Retype the lines from the one containing "Where should I" through the one containing "(x=932, y=761)", both included, and leave the pictures out.

-- start PROVIDED RECORDS --

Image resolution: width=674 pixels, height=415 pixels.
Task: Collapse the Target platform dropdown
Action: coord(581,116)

-- end PROVIDED RECORDS --
-- start PROVIDED RECORDS --

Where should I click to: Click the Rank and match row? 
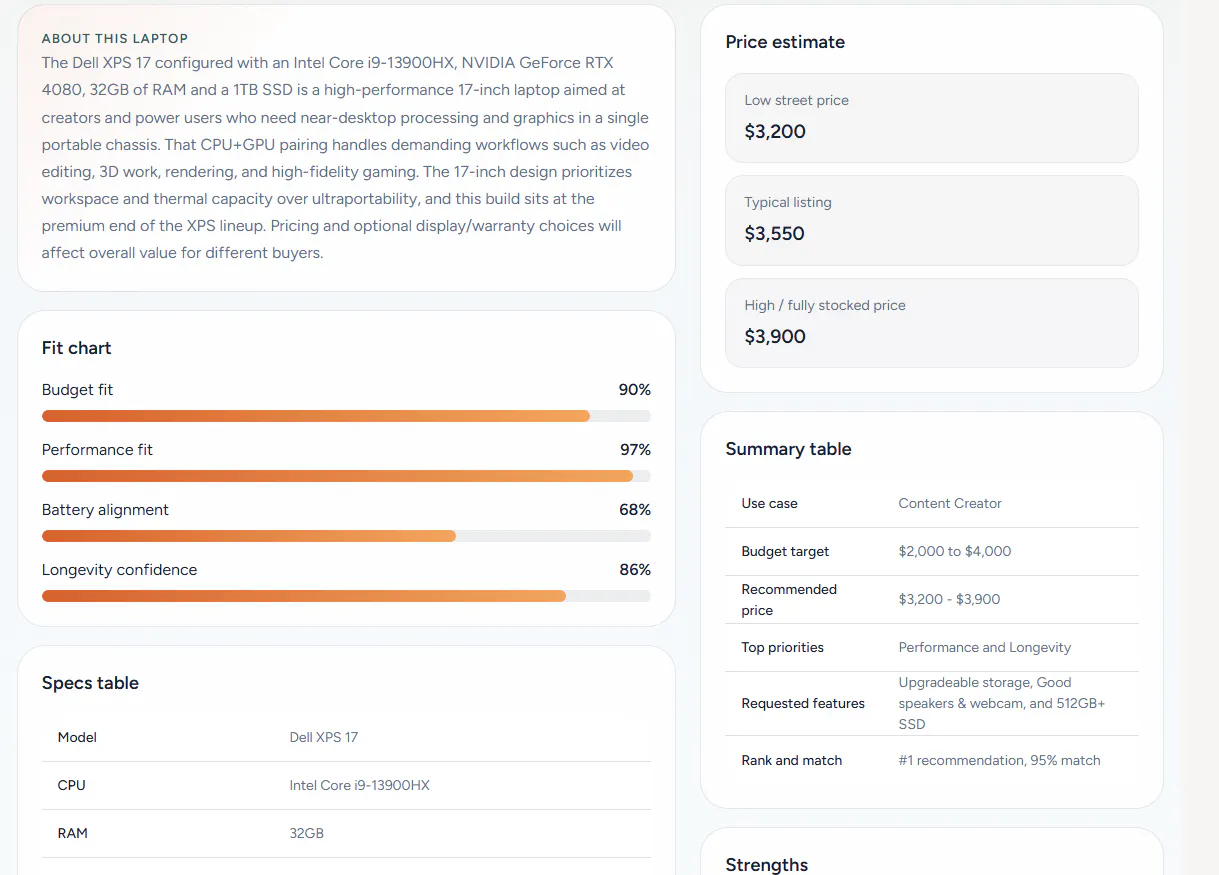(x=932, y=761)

-- end PROVIDED RECORDS --

#### EXERCISE OUTPUT:
Where should I click to: Click the Rank and match row? 
(x=932, y=761)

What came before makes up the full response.